この世ならざる自然や魔術の界隈には、人間ひとりの腕力など及びもつかない圧倒的な力が存在する。今更それを嘆き、おのれの無力を悔いても仕方がない。
(逃げる訳にはいかないからな。アンジェリカやハールも、守らなければならない)
「いつまでボサッとしてんのよ、ウスノロ魔神! さっさとあの筋肉女を叩き潰しなさいッ!」
ムーシュの命令に応じ、再び岩の腕が地響きを立てて動き始めた。
思っていたよりも動きは鈍い。あの巨大な物質が狭い洞穴内を動き回るのだから、あの程度のスピードでも人間にとっては十分脅威だ。だが――わたしはマルフィサなのだ。

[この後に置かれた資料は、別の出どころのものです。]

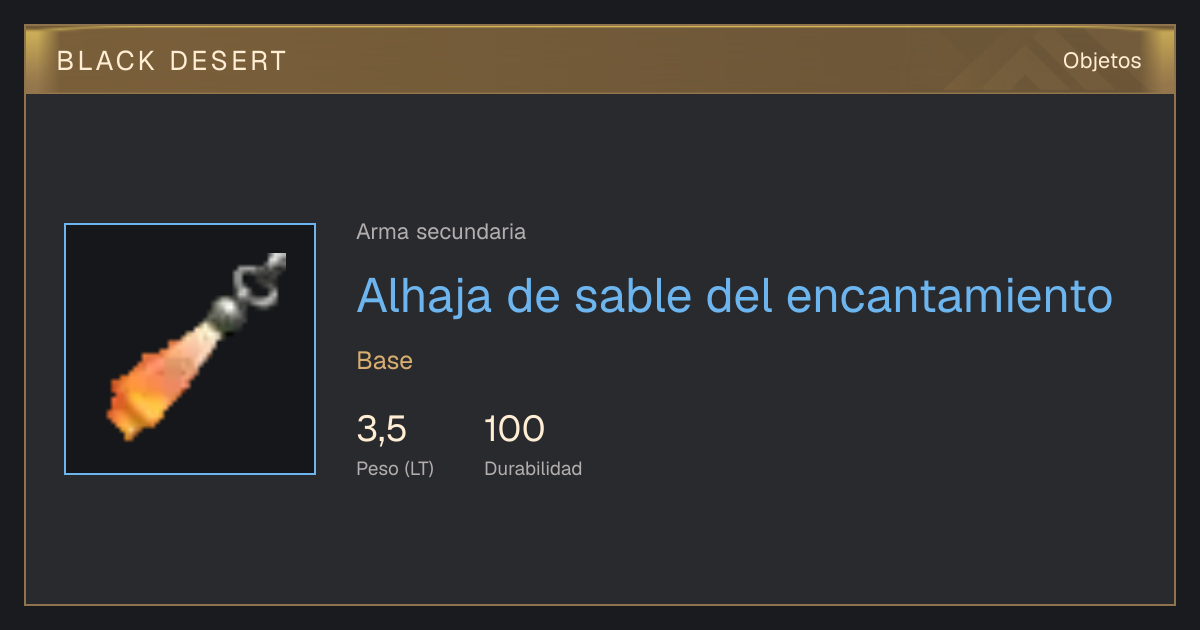The height and width of the screenshot is (630, 1200).
Task: Click the Base grade label
Action: point(385,361)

わたしは今度は、避けるのではなく――巨腕にまっすぐ向かっていった。
握り拳の形をした岩が再び迫る。わたしはそれに対し、ダマスクス鋼の手甲を嵌めた左腕で迎え撃った。
破砕音。
わたしの放った拳は、相手の勢いを利用したカウンター気味に決まり、岩でできた腕の小指に当たる部分を砕いた。
「ンなッ……馬鹿な!?」
手甲越しでも凄まじい負荷がかかり、打ち勝ったはずのわたしの全身にも痛みと重圧が走る。

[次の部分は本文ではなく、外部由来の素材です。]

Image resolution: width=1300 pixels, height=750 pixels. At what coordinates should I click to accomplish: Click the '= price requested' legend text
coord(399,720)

とはいえ、狙い通りの成果はあった。腕全体は無理でも、指一本程度なら相手のパワーを逆に利用すれば、破壊できる!
地の魔神の腕は一瞬ひるんだが、体勢を立て直すとぐわっと手を広げ、掌底のような形でわたしの身体を捕らえた。
「マルフィサ!?」
「よォし、よくやった! 一度掴んでしまえばこっちのものだ! そのまま一気に圧し潰せェ!」
轟音と共に、先刻以上の土煙が舞う。
誰もが、わたしの肉体は生き埋めになったと思った事だろう。
「ぐぐッ……やはり、それなりに重いな……」
わたしはどうにか、両腕で巨腕を押しとどめ、身体全体で踏ん張って巨大な質量を支え、潰されずに済んでいた。
「なん……だと……どれだけ怪力なのよ、アンタさァ!?」
「何、大した事じゃないさ」
どれだけ力持ちの大男だろうと、小指一本でも失えば十分な腕力を発揮できない。
だから侠族の世界では、不始末をしでかした者の小指を切断し、落とし前とする慣習があるくらいだ。

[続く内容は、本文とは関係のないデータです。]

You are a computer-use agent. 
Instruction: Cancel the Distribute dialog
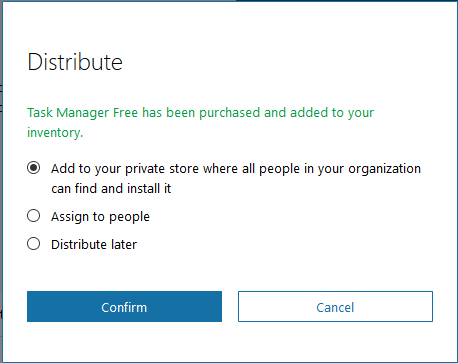click(335, 307)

万全の状態から繰り出された拳なら、わたしとて打ち負けていただろう。指一本を奪えた事が、わたしの今の生存に繋がったのだ。
とはいえ、状況が良くなっているとは言えない。
大地の魔神は「右腕」のみが突き出しているに過ぎず、妖術師の儀式が不完全だった事に起因するものだ。
いたずらに時間をかけていては、魔神を操る魔力が供給され、右腕以外の部位も戦いに参加してきかねない。そうなったら形勢はあっさり逆転してしまうだろう。
(悠長にやっている時間はない。魔神を操っている術者を叩く)
妖術師は声だけを響かせ、隠れ潜んでいるようだが……わたしは魔神の腕と渡り合っていると見せかけ、少しずつ戦いの場を移動させていた。
そして――とうとう「奴」を、自分の間合いに掴む。
「そこだッ!」
わたしは踵を返し、魔神とは反対側にある岩陰に向かった。そこに手を伸ばすと――派手な緑色の衣装を着た、妖術師の驚いた顔があった。
「ぎッ……なぜここが分かった!?」
「腕だけしかない魔神のくせに、わたしへの攻撃が正確すぎた。
わたしの居場所を把握し、ここぞという時のみ攻撃箇所への指示を飛ばす――それができて身を隠せる場所は、ここしかない」
ムーシュの姿は再びぼやけ、衣服だけを残して消えようとする。地上で戦った時と同じだ。
生憎だが同じ手は二度、通じない。
わたしは手を伸ばし、ムーシュの残した派手な衣装を掴み取った。
「逃げおおせたつもりだろうが、もうわたしの目は誤魔化せんぞ。
このまますっとぼける気なら、炎の魔神の力でこの服を焼き尽くす」
「!?」
衣服を通して――「魂の炎」が見える。まさに盲点だった。あらかじめ見当がついていなければ、そもそも服などにこの力を試そうとすら思わない。
星魔女ムーシュの本体は、肉体ではなくこの緑色の衣服だったのである。